Teter is previously the author of Blood Libel: On The Trail of an Antisemitic Myth,” winner of the 2020 National Jewish Book Award. At Fordham, the Catholic university in the Bronx, she is helping assemble what may be the largest repository of artifacts and literature dedicated to the Jewish history of the borough.

We spoke Thursday about how groups like the Proud Boys embrace centuries-old notions of Christian superiority, how “whiteness” became a thing and how she, as a non-Jew raised in Poland, became a Jewish studies scholar.

Our conversation was edited for length and clarity. 

Your book was conceived and written during the COVID lockdown. Where did the idea for the book come from? 
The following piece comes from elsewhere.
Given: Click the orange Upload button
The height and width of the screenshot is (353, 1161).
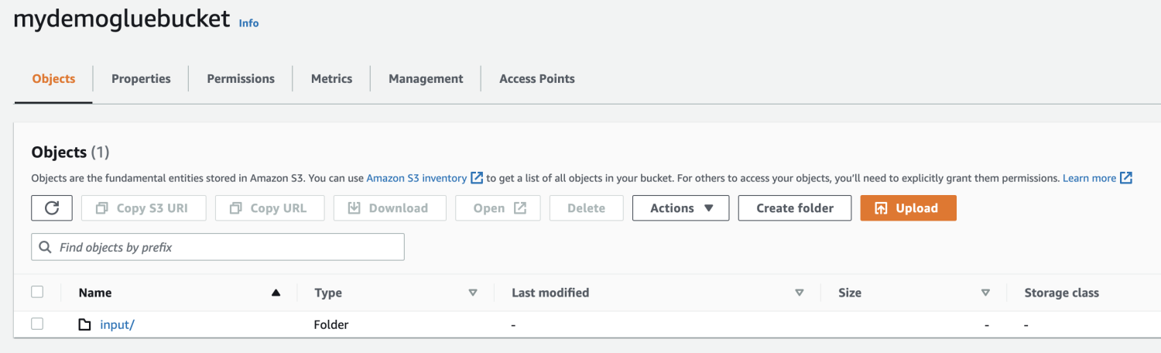Looking at the screenshot, I should tap(908, 208).
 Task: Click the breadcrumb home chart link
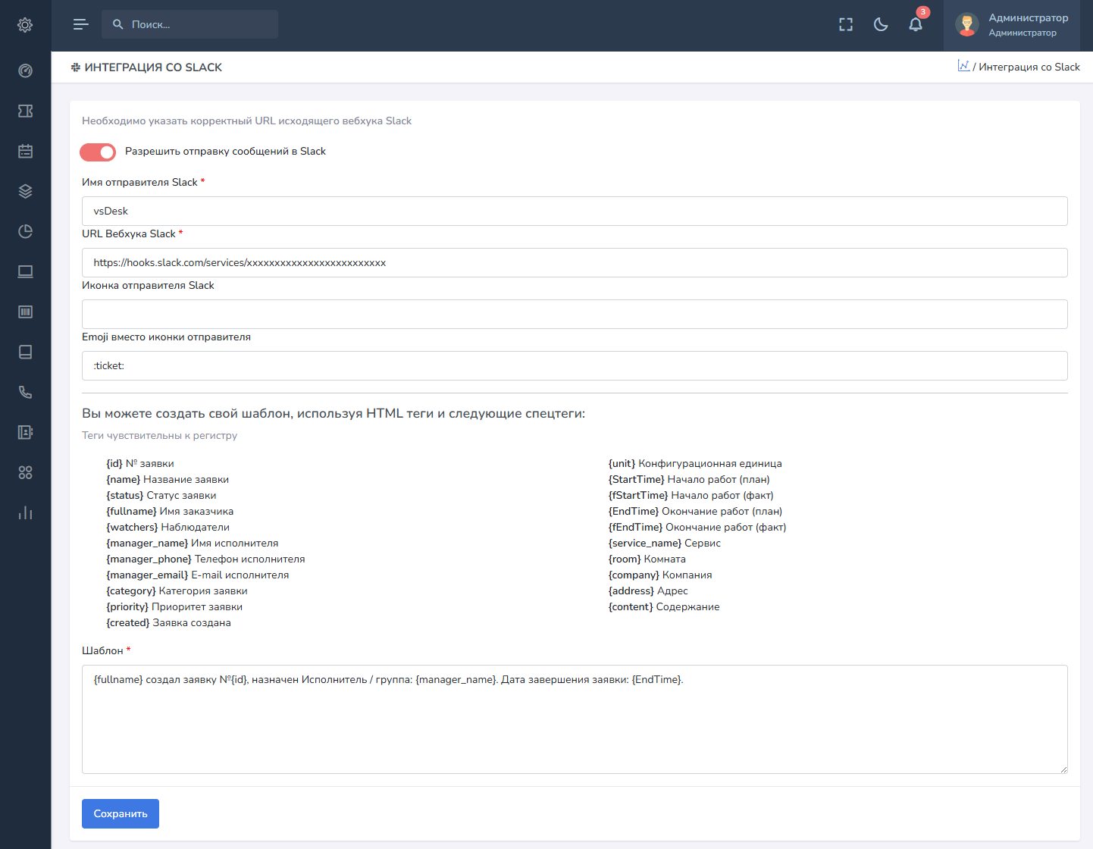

It’s an accidental project. I’ve been teaching the history of antisemitism for years, and I live in Harlem so questions of race and racism are very stark in my daily life. And since I grew up in Poland, and American history was not something we were taught or studied, I’ve never been satisfied with the various explanations for the strength of antisemitism and history of racism. And as I mentioned in my prologue, I watched the Raoul Peck documentary, “I Am Not Your Negro,” which has a clip with James Baldwin saying that white people have to figure out why they invented the idea of the N-word and must “embrace this stranger that they have maligned so long.” You could also say that the European Christians created the idea of “the Jew” and that sort of caricature had absolutely nothing to do with flesh and blood Jews. I kept noticing these parallels, as an outsider, reading American and African-American history. 

I was also thinking about this idea of servitude that was attached to Jews in Christian theology, and then in law. 

You write in your book that “Over time, white European Christians branded both Jews and people of color with ‘badges of servitude’ and inferiority.” What do you mean by servitude in this context?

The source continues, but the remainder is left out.